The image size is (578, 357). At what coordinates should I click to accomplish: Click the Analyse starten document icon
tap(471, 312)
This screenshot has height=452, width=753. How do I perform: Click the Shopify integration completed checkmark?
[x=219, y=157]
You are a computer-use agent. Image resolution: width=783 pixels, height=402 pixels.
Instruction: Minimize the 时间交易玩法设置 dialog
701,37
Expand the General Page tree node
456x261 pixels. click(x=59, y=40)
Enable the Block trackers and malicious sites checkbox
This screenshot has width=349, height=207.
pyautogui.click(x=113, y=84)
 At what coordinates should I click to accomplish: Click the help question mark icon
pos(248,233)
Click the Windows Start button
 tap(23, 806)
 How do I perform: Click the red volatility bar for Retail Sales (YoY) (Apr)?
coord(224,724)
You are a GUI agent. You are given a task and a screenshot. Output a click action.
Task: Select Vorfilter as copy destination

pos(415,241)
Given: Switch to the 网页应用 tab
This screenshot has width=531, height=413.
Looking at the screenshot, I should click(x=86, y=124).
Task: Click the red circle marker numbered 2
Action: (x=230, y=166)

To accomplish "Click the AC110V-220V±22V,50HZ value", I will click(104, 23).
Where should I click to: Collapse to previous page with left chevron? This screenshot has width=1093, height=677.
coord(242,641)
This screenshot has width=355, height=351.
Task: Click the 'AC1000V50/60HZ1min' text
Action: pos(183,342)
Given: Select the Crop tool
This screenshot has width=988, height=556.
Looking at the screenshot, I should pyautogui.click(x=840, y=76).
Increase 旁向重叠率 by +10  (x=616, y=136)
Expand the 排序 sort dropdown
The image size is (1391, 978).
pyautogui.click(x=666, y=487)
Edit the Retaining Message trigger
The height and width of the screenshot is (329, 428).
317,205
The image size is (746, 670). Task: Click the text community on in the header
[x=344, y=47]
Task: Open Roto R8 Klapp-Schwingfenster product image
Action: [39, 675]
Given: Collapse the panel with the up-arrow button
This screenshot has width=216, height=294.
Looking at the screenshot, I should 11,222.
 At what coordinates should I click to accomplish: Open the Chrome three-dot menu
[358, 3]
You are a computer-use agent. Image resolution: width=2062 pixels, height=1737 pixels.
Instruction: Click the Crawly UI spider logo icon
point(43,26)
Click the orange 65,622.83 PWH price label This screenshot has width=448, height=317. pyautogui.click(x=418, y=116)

> **WRITTEN EXERCISE**
Can you copy the records above verbatim, starting at the line that contains "Given: Collapse the" and going through the end of the records?

> **EXERCISE SOLUTION**
Given: Collapse the panel with the up-arrow button
This screenshot has width=216, height=294.
Looking at the screenshot, I should 11,222.
 At what coordinates should I click to accomplish: Open the Chrome three-dot menu
[358, 3]
You are a computer-use agent. Image resolution: width=2062 pixels, height=1737 pixels.
Instruction: Click the Crawly UI spider logo icon
point(43,26)
Click the orange 65,622.83 PWH price label This screenshot has width=448, height=317. pyautogui.click(x=418, y=116)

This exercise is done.